Psycholinguistic / Educational Evaluations
The following may help you determine if Language Therapy would benefit your child or adolescent:
- My child has difficulty mastering the reading process.
- He/she knows how to read but has weak reading comprehension skills.
- Your child lacks strategies for learning.
- Your child refuses to read or dislikes reading.
- Your childs have difficulty writing, either with the motor aspect and/or composing sentences, paragraphs and essays.
- Your child has difficulty attaching meaning to what he hears.
- He/she seems to process slowly despite his/her abilities.
- He has difficulty completing his homework independently including knowing his assignments, initiating and following through.
- He/she has difficulty keeping their papers, materials, books and locker organized.
- Homework is a struggle regularly.
- Your child struggles with word problems and/or adding, subtracting, multiplying and dividing quickly.
- Your child lacks strategies for learning.
- There is a gap between his/her intelligence and his/her academic performance.
- Your child has struggled over the years across curriculum or in certain areas.
- He/she studies, yet struggles to convey his/her knowledge on a test.
- He lacks academic confidence.
The importance of language cannot be overstated. It is the primary means for interacting with others, serves as the primary tool for learning, and is the foundation for academic success. When an individual has weaknesses in language, academic difficulties are usually apparent.

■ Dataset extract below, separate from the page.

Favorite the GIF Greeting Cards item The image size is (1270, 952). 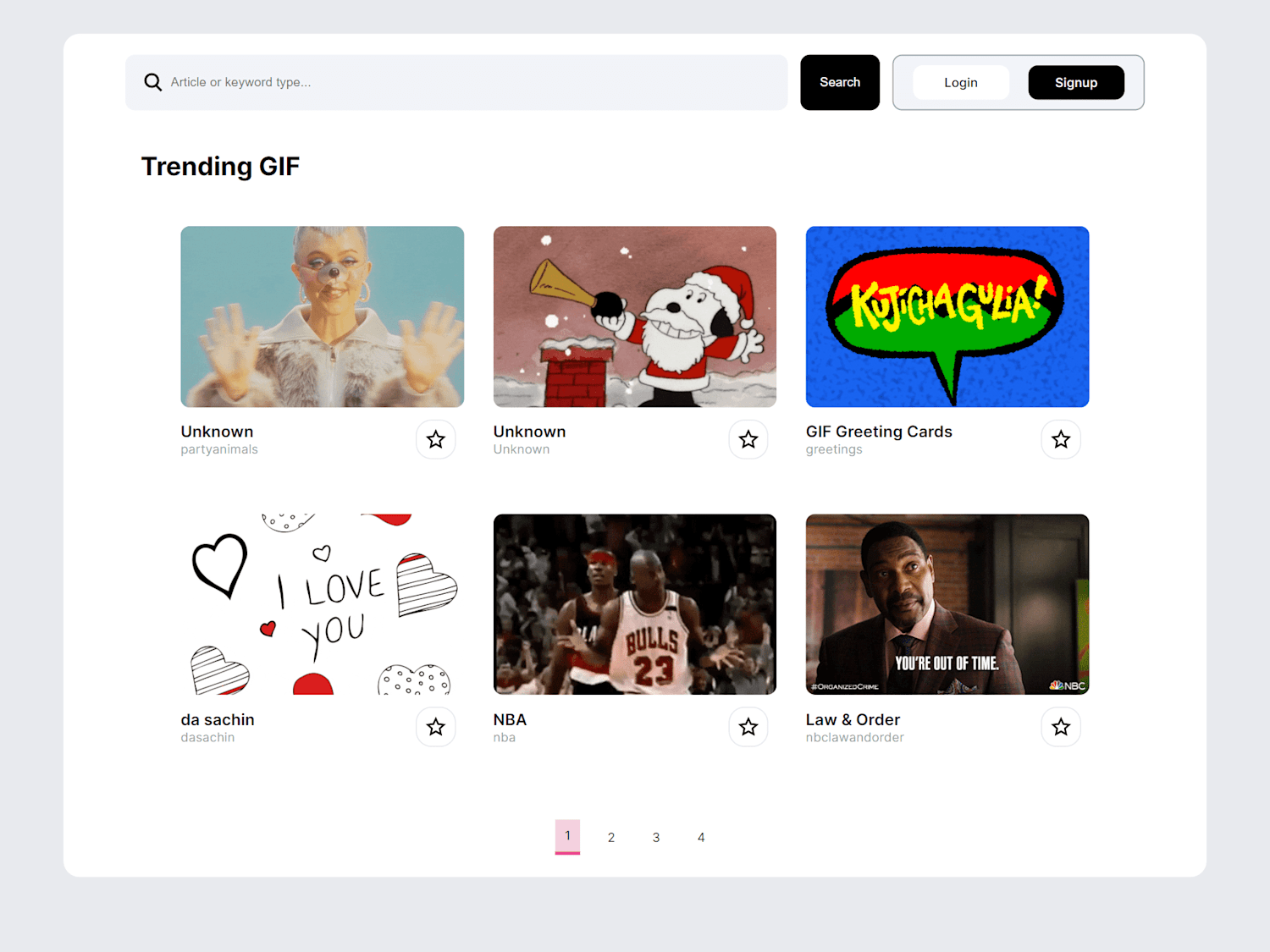click(x=1060, y=439)
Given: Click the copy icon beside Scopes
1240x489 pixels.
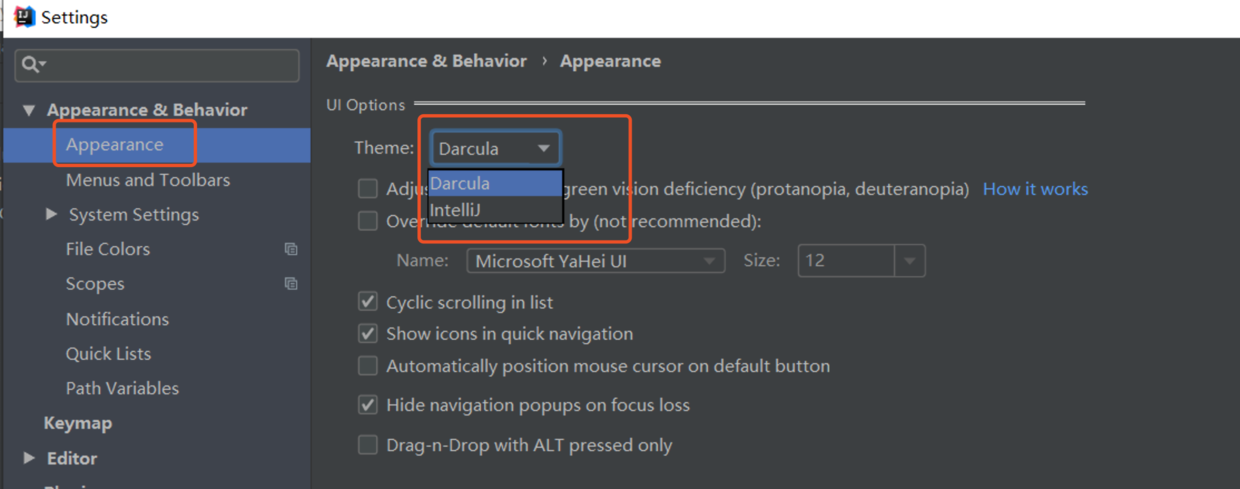Looking at the screenshot, I should click(291, 284).
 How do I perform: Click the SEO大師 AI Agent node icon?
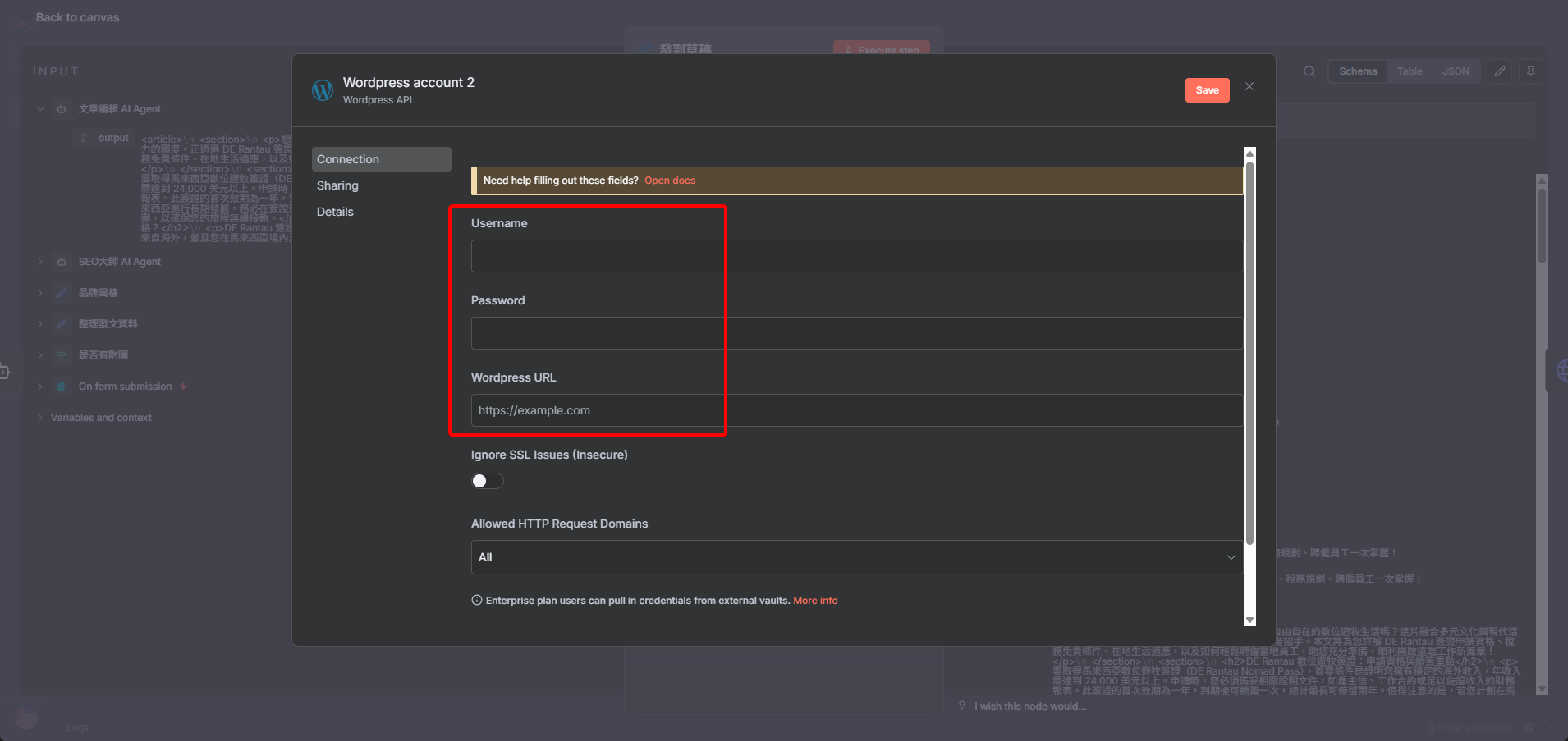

Language involves input through reading and listening and output through speaking and writing. The five domains of language are phonology (ability to hear and manipulate the sounds of language), morphology (the ability to understand how small units of words such as prefixes and suffixes change the meaning of a word), syntax (understanding and use of grammar), semantics (the ability to understand and use words and word meanings to convey ideas), social language (one’s ability to use language to communicate and engage in conversations with others, to know the rules of communication, and to understand nonverbal language.).